_Task instructions_.
From the data below, pull out the lines starting at the one containing "The image size is (1147, 724)." and ending at the one containing "center [553, 562].", both included. Copy them word for word and give nothing else.

_Excerpted data_.
=== Section Start ===
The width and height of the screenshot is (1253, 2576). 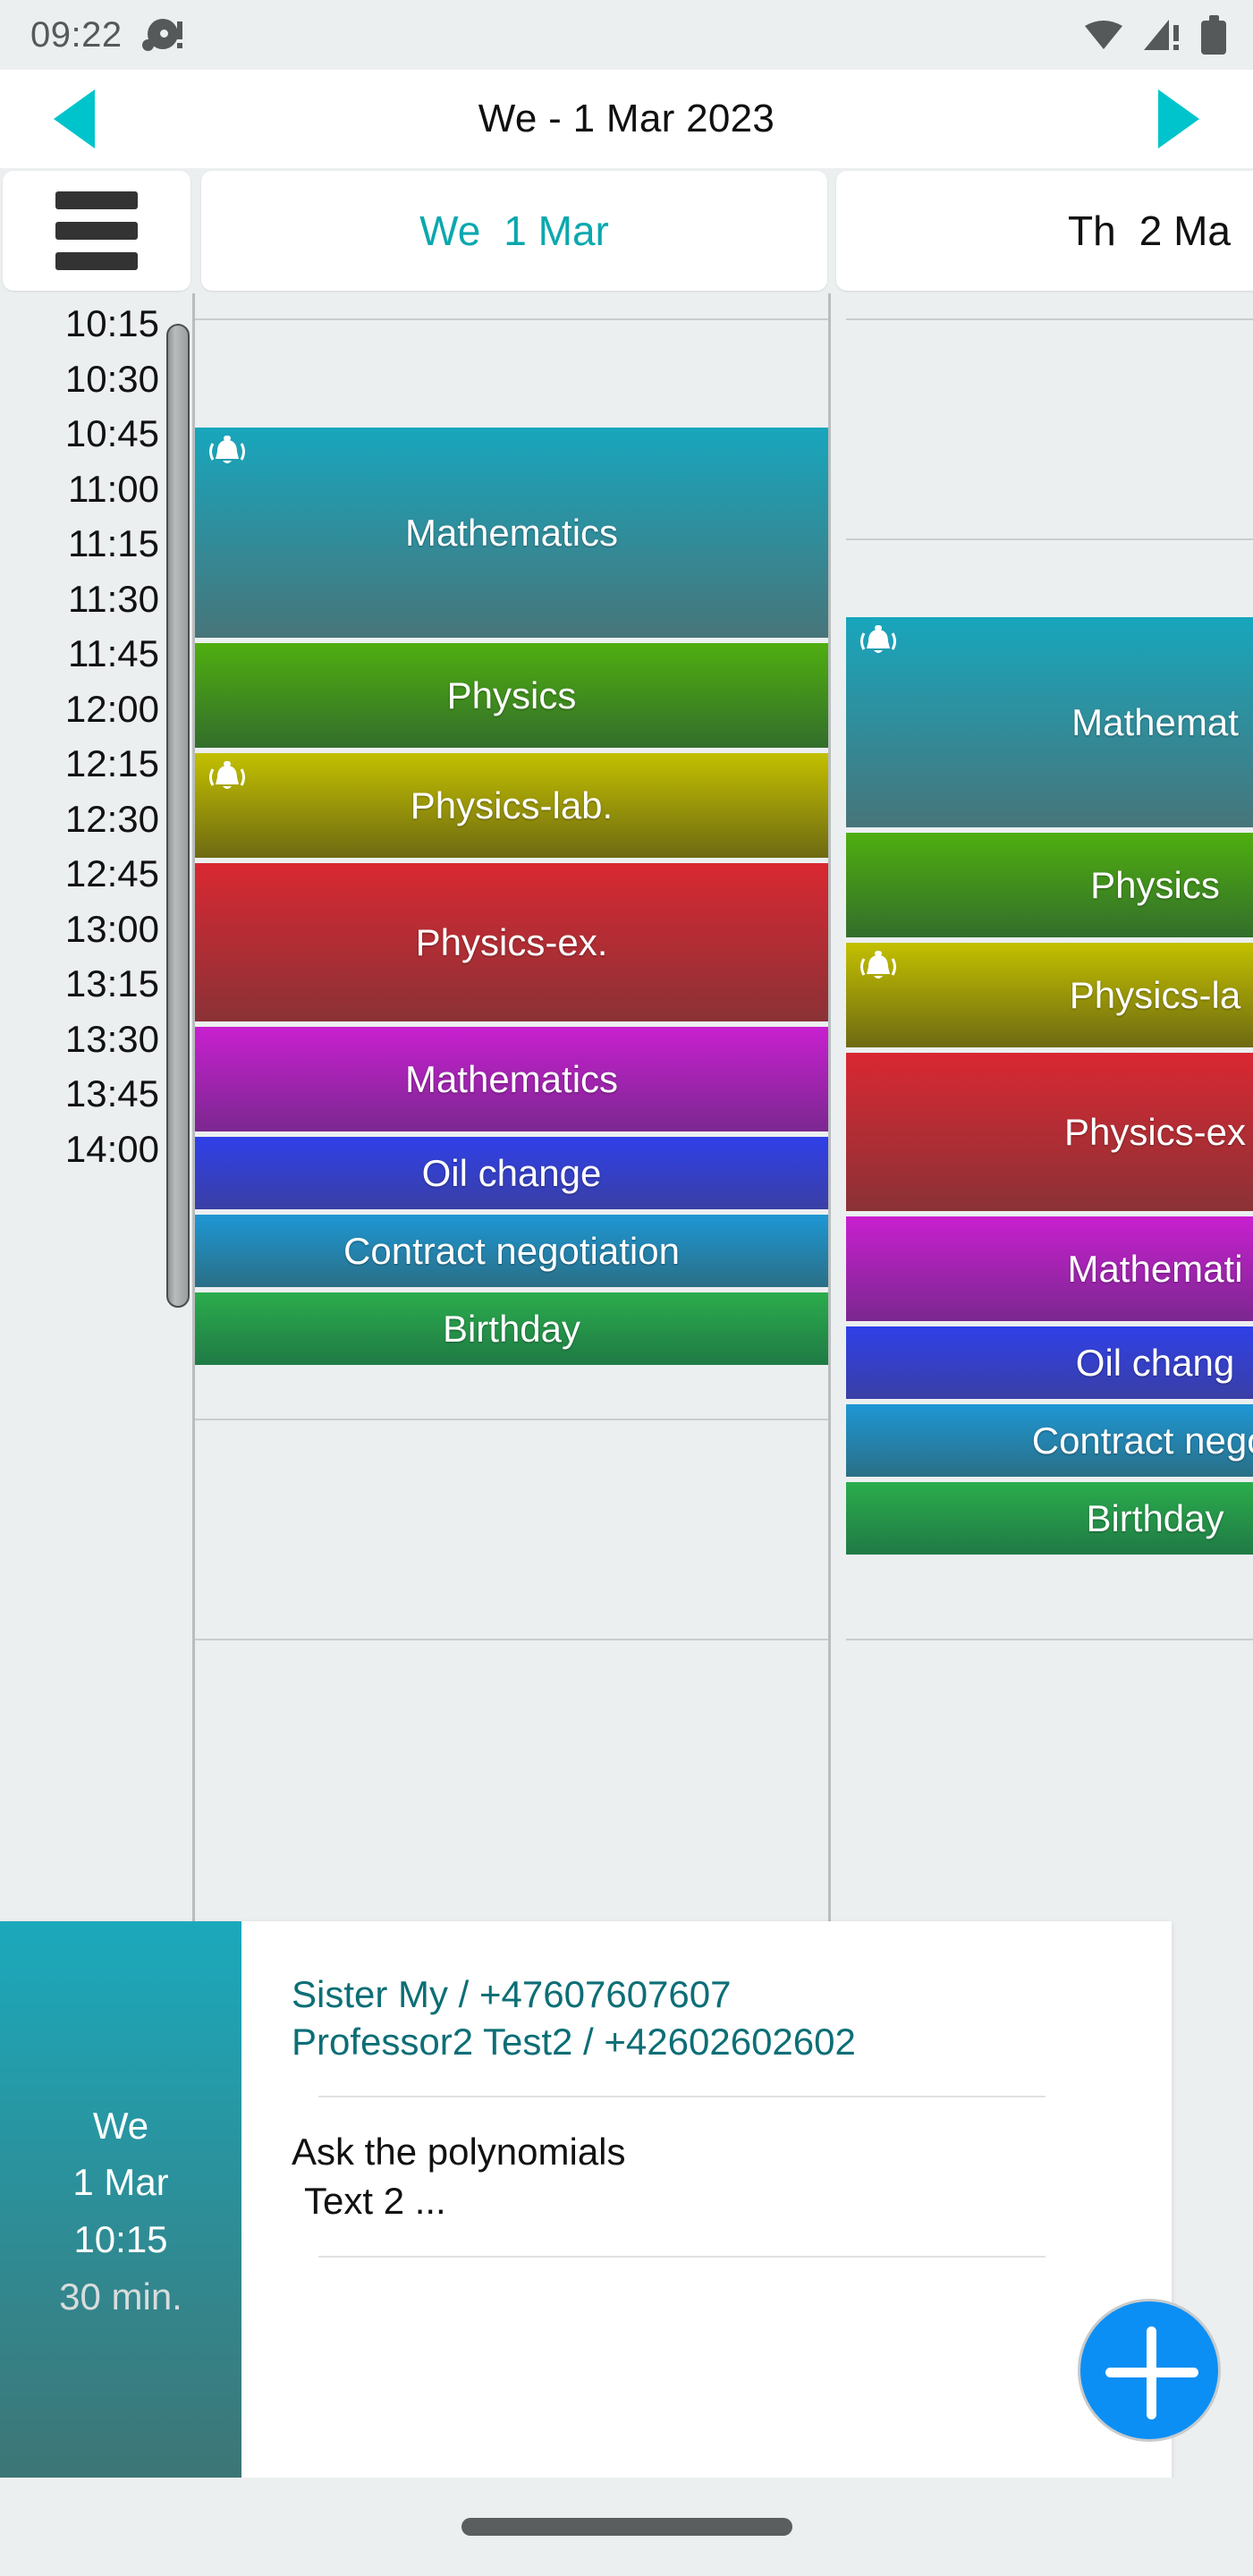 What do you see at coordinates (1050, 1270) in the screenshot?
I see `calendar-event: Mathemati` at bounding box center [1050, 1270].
=== Section End ===
=== Section Start ===
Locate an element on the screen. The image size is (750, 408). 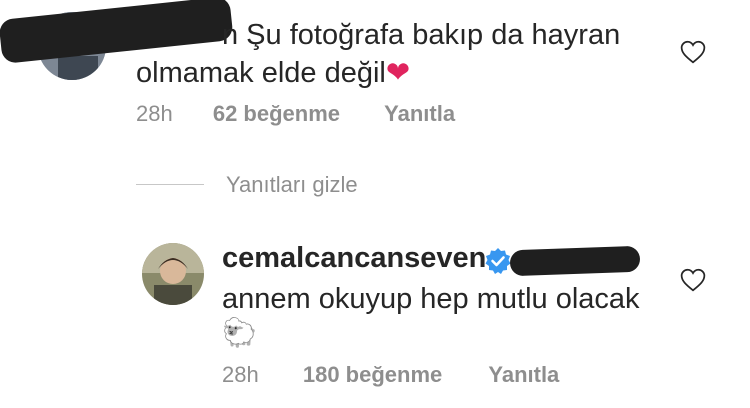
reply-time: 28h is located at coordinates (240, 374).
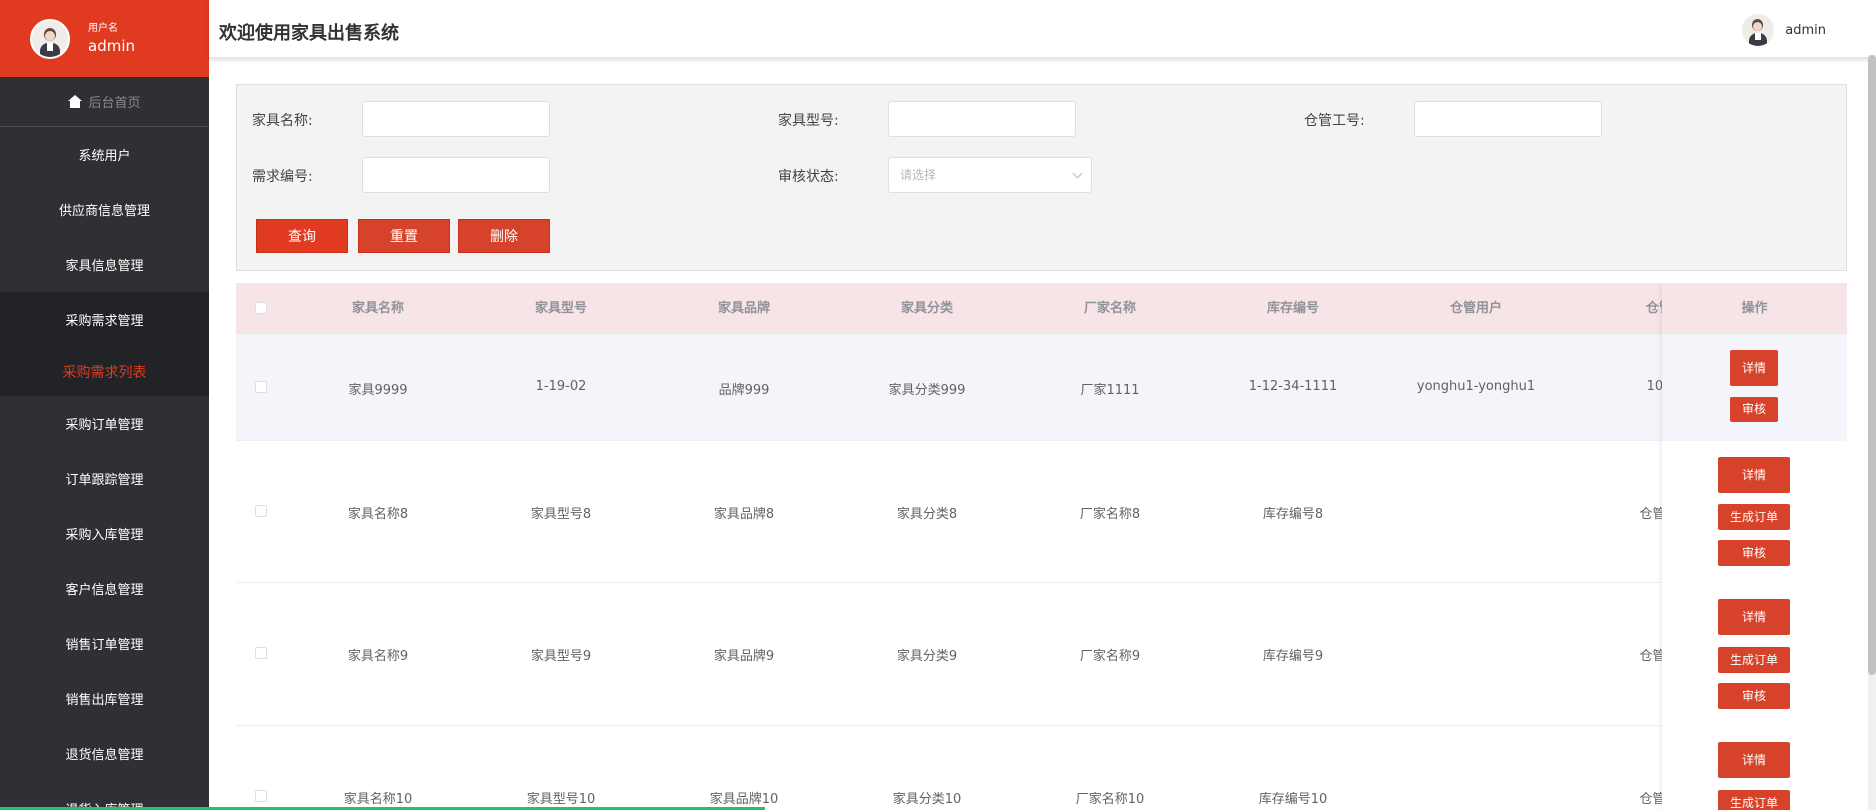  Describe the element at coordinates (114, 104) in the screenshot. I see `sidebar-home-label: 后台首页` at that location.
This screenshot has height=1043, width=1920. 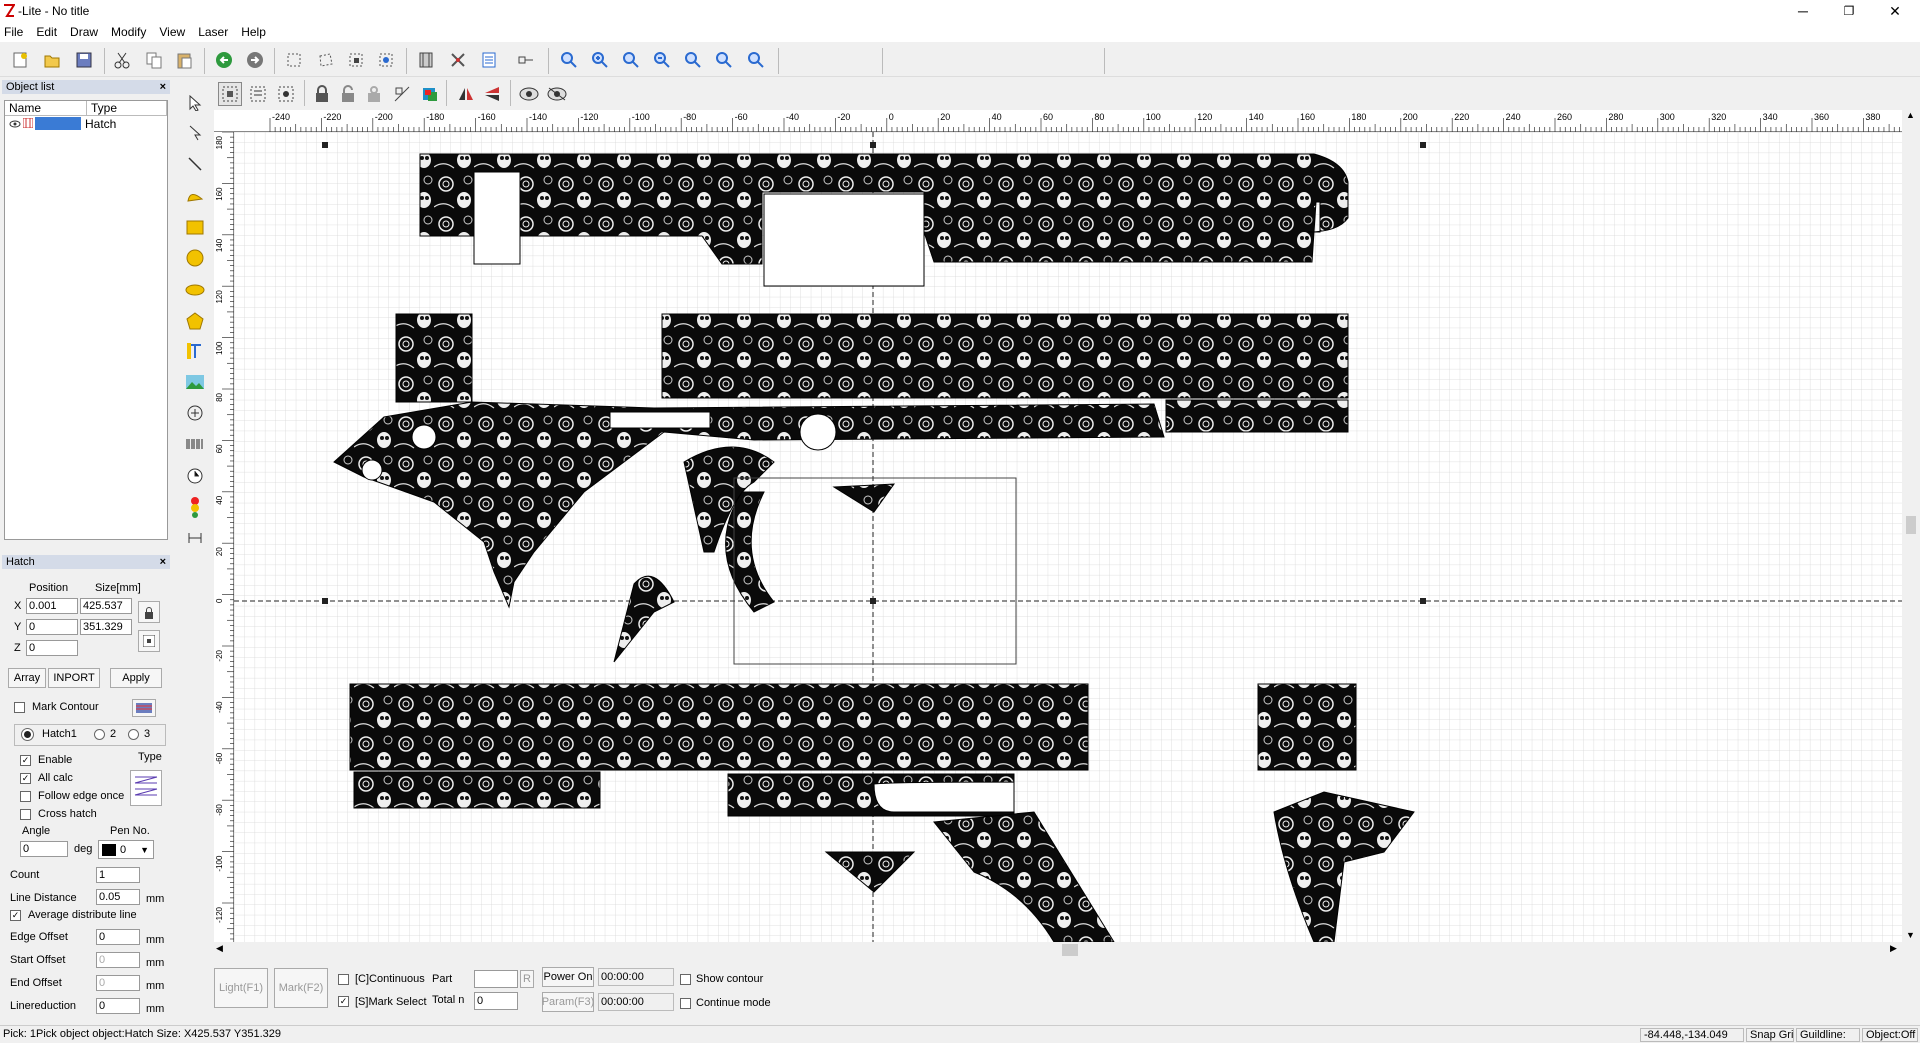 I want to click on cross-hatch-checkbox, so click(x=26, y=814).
=== Section End ===
=== Section Start ===
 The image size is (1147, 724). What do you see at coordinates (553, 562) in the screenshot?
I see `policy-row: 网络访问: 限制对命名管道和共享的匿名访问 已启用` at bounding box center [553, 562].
=== Section End ===
_Your response_.
 The image size is (1147, 724). What do you see at coordinates (553, 562) in the screenshot?
I see `policy-row: 网络访问: 限制对命名管道和共享的匿名访问 已启用` at bounding box center [553, 562].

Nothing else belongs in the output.